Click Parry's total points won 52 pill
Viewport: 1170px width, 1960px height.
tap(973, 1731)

———

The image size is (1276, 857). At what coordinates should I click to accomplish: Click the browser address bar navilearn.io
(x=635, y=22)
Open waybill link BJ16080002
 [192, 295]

———

▶ _Exercise instructions_
Rename "pill" to "badge" in the listing from the line with "Click Parry's total points won 52 pill" through the line with "tap(973, 1731)". Return only those lines, otherwise unchanged.

▶ _Exercise output_
Click Parry's total points won 52 badge
Viewport: 1170px width, 1960px height.
tap(973, 1731)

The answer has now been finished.